Le thème n’est pas facile et pourtant il est commun à tant de femmes. L’autrice a écrit son roman à la deuxième personne, et je crois que c’est la première que je lis un roman écrit de cette manière-là. Tout le long, elle emploie le « tu » qui donne une sensation à la fois terrible et intime : celle de la responsabilité de cette femme face à ses choix, à ses tourmentes, à ses hésitations et surtout face à ses propres accusations et jugements. Et nous sommes dans ses pensées, dans le personnage et nous nous demandons ce que nous, nous ferions à sa place.
Car rien n’est jamais tout blanc ou tout noir. Cet homme, elle l’aime et il lui a procuré autant sinon plus de bonheur que le malheur qu’il l’accable avec ses mots, ses insultes. Ce qui est perturbant c’est que les deux savent que ce n’est pas sain, que lui essaye de se soigner mais en vain, car il l’aime surtout plus que tout. Elle, d’ailleurs, je ne me souviens pas d’avoir lu un prénom (comme un témoignage anonyme et universel), lui dit d’avance que le jour de son anniversaire, elle prendra sa décision, celle de le quitter ou de rester. Donc il sait et s’y prépare.
Il y a les enfants aussi. Comment ces mots qu’ils entendent de la bouche de leur père envers leur mère les influencent dans leurs comportements, dans leurs interrogations envers la relation de leurs parents.
Les coups tuent, mais les mots également. Ils laissent des bleus, des bleus à l’âme que souvent personne ne perçoit. Trancher, c’est prendre une décision radicale, mais aussi une décision compliquée. Jusqu’au bout, on ne saura pas vraiment, ce que le 3 janvier, la narratrice décidera.
Cette histoire m’a profondément secoué car elle est un miroir de ce que j’ai pu vivre. Ce n’était pas un partenaire qui m’insultait, mais c’était tout simplement ma mère. Les coups ne pleuvaient pas, même si je me suis prise quelques bonnes gifles, mais les mots eux, pleuvaient régulièrement : « Va faire le trottoir !», « Salope ! », « Petite conne! », « T’es qu’une idiote! », « Personne ne t’aimera jamais! », « Aucun homme ne pourra jamais t’aimer! » etc. Ah ces douces paroles..
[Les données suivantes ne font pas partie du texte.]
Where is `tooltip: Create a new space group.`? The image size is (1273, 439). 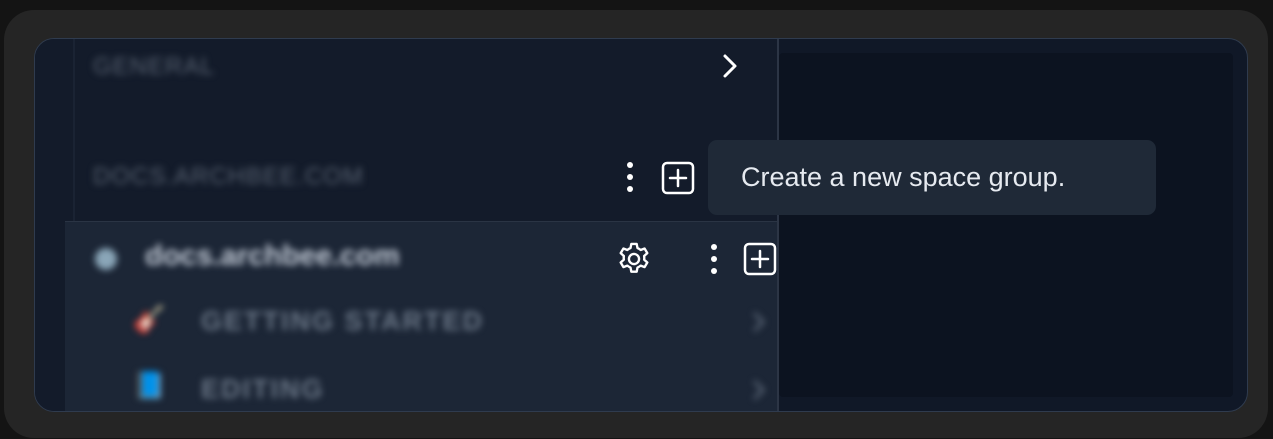 tooltip: Create a new space group. is located at coordinates (932, 178).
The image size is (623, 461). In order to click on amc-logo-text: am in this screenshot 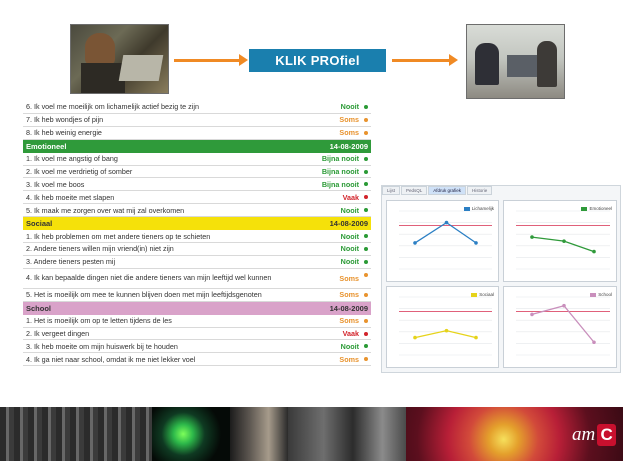, I will do `click(584, 434)`.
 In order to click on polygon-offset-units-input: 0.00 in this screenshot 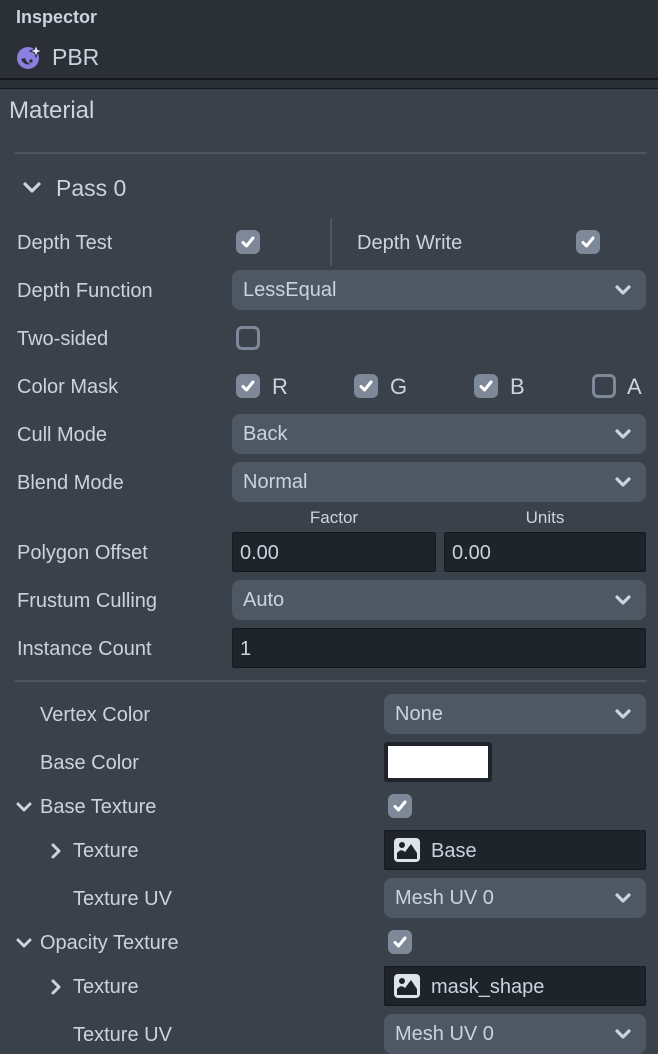, I will do `click(545, 552)`.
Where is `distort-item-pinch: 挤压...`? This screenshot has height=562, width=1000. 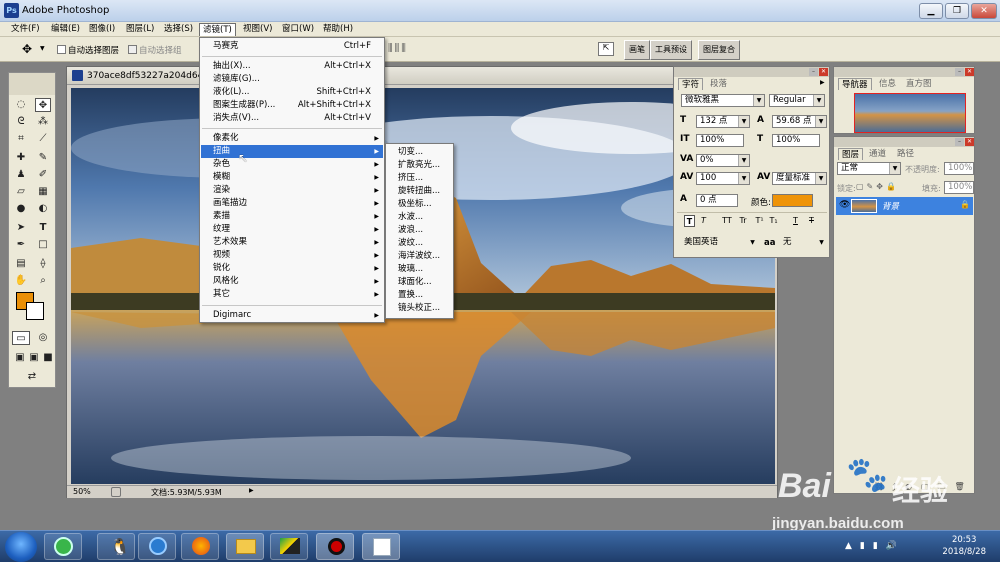
distort-item-pinch: 挤压... is located at coordinates (420, 178).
Je remercie le ciel que les prophéties de ma chère mère ne se soient pas réalisées. Mais je dois dire que ses paroles se sont ancrées en moi à jamais, et que j’y ai même cru. Qui ne croirait pas sa propre mère ? Surtout quand elle vous attaque aussi jeune, aussi longtemps et qu’on vit avec elle à huis clos. Mais pour m’en défaire, j’ai dû moi-même trancher à une époque, et j’ai mis des années à prendre ma décision. Qu’il est difficile de se défaire d’une personne qui dit qu’elle vous aime tant mais qui vous insulte, maltraite aussi durement. Les mots d’amour en fait, on n’y croit plus tout simplement.
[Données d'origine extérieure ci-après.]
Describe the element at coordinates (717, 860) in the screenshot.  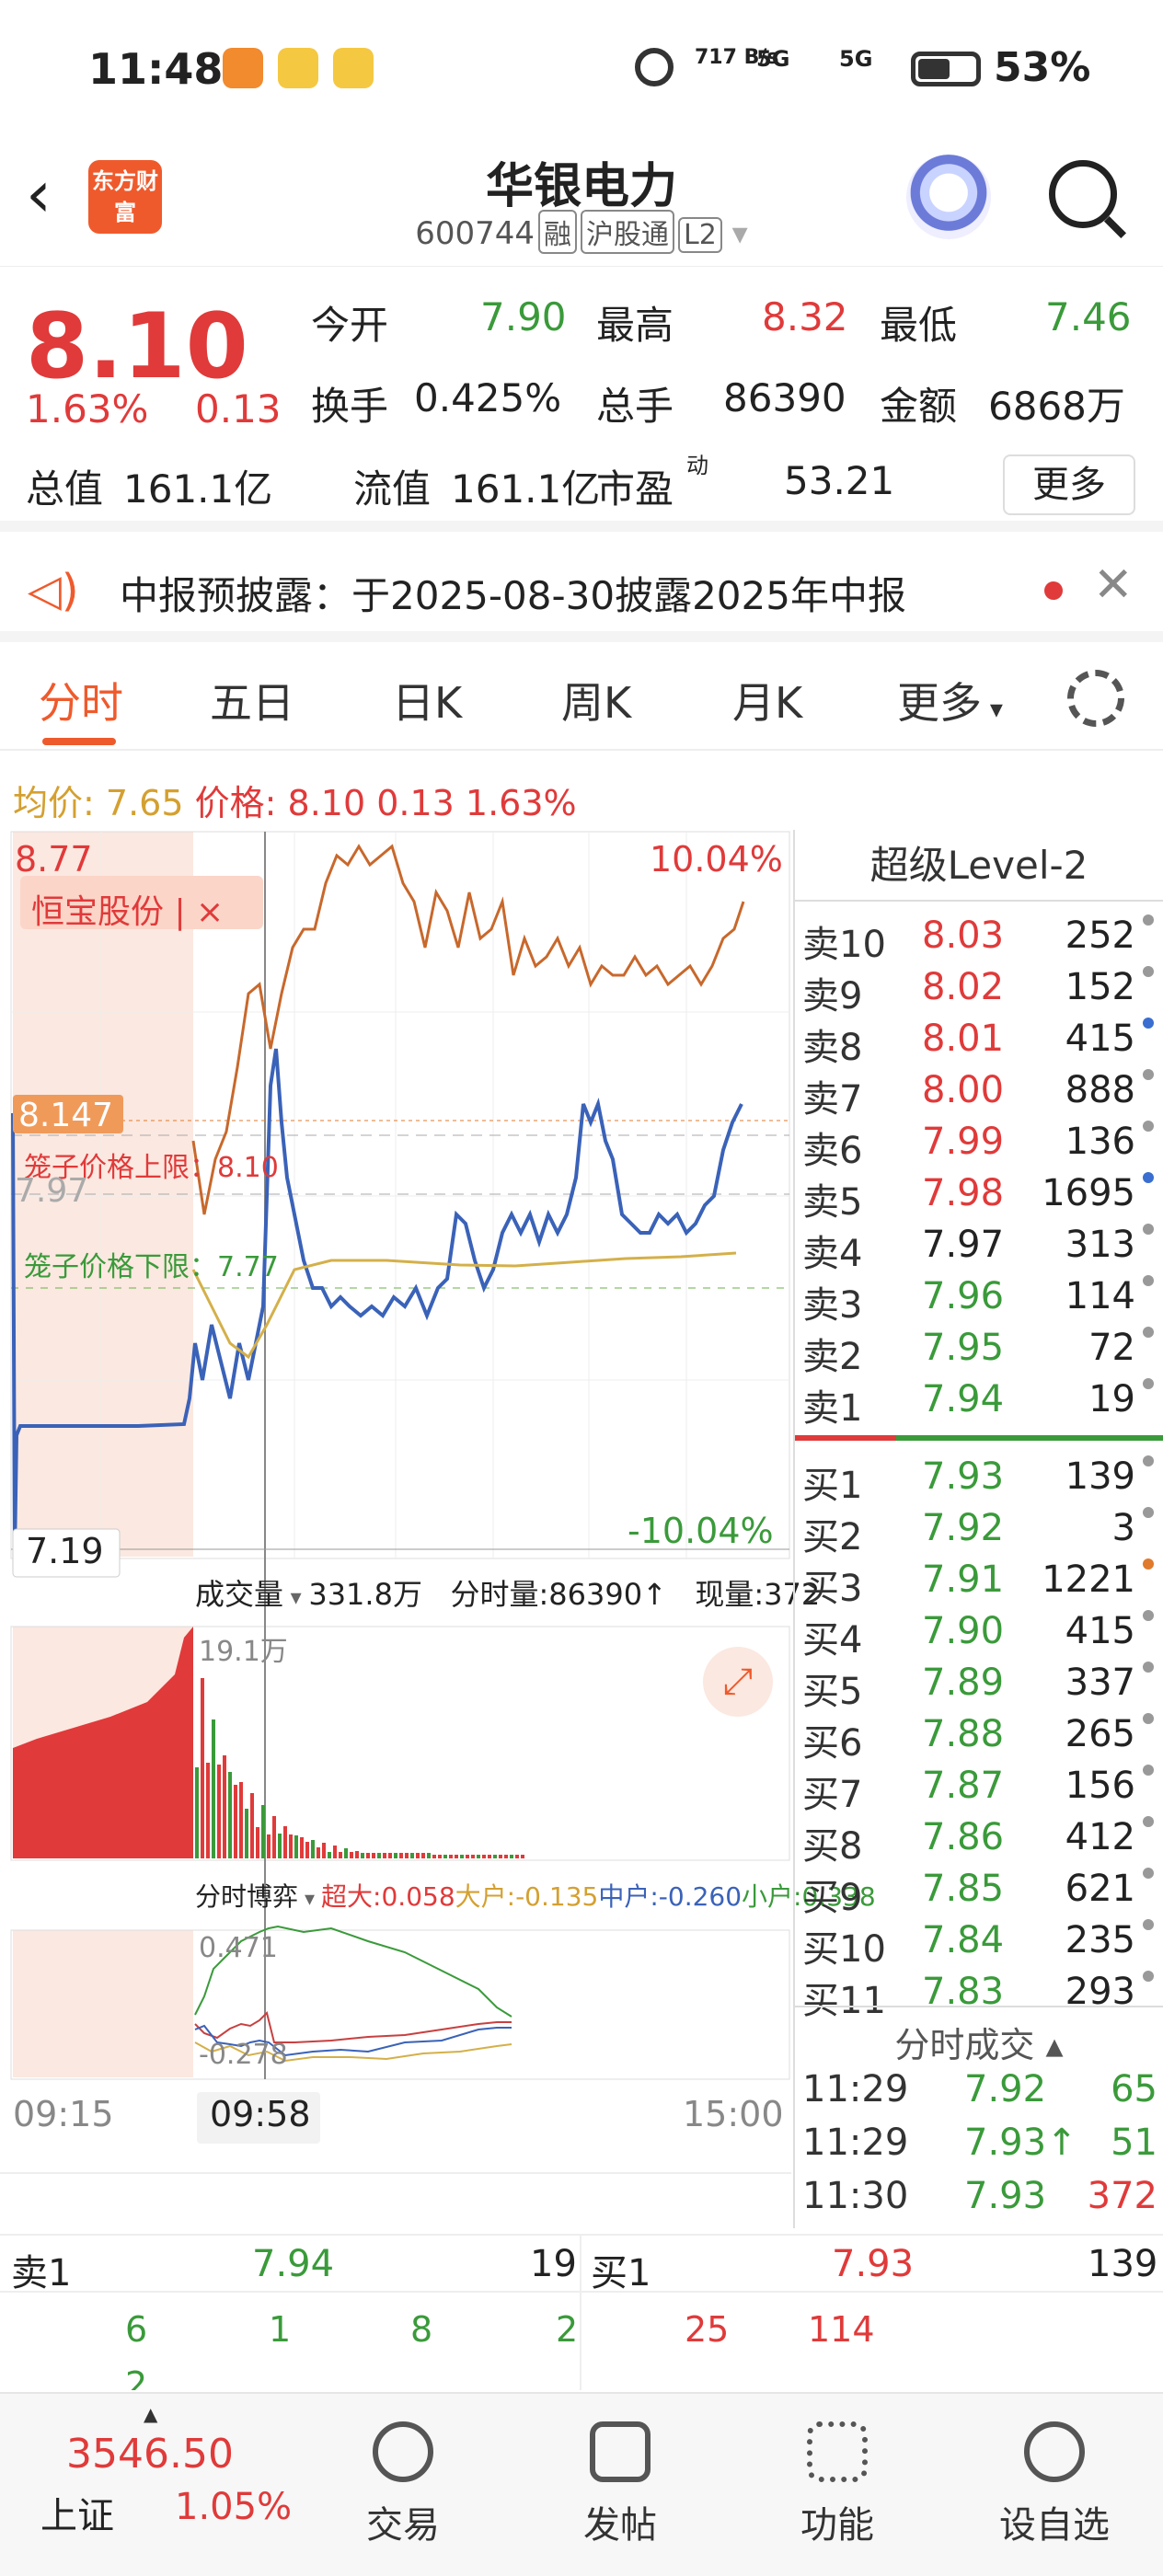
I see `top-pct-label: 10.04%` at that location.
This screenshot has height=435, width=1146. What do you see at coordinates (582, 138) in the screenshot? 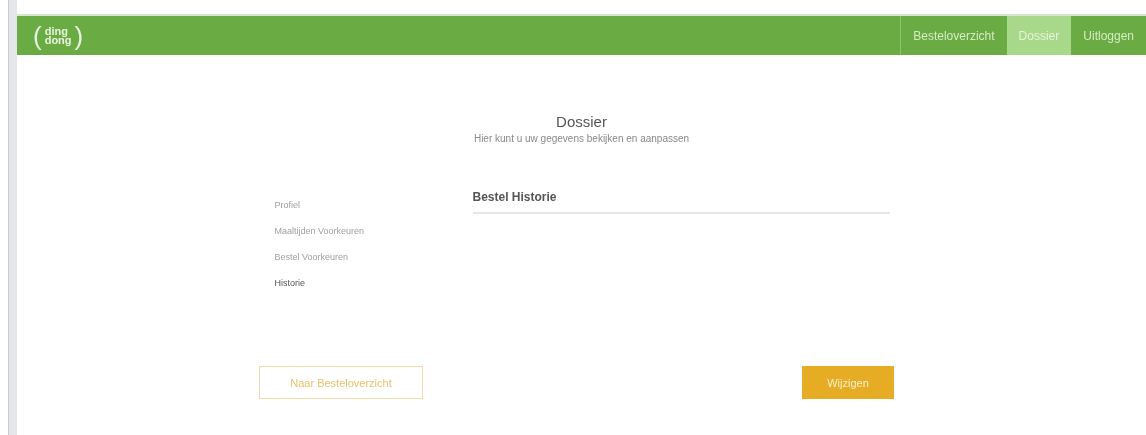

Oui les mots peuvent tuer, autant que les coups. Si les blessures ne sont pas apparentes, les comportements envers les autres et envers soi-même en sont le miroir. On ne guérit pas dans un environnement qui nous a rendu malade, la seule manière de s’en sortir et de guérir est de partir…
Sur ce, bonne lecture et bon dimanche 🙂 !

L’histoire est important car oui tant de femmes (et d’hommes et d’enfants) vivent cela. Je pense que partir est l’unique solution. C’est l’option que j’ai choisie meme si elle n’est jamais aisée à prendre. Et pour cause.
Merci pour le partage de cette lecture.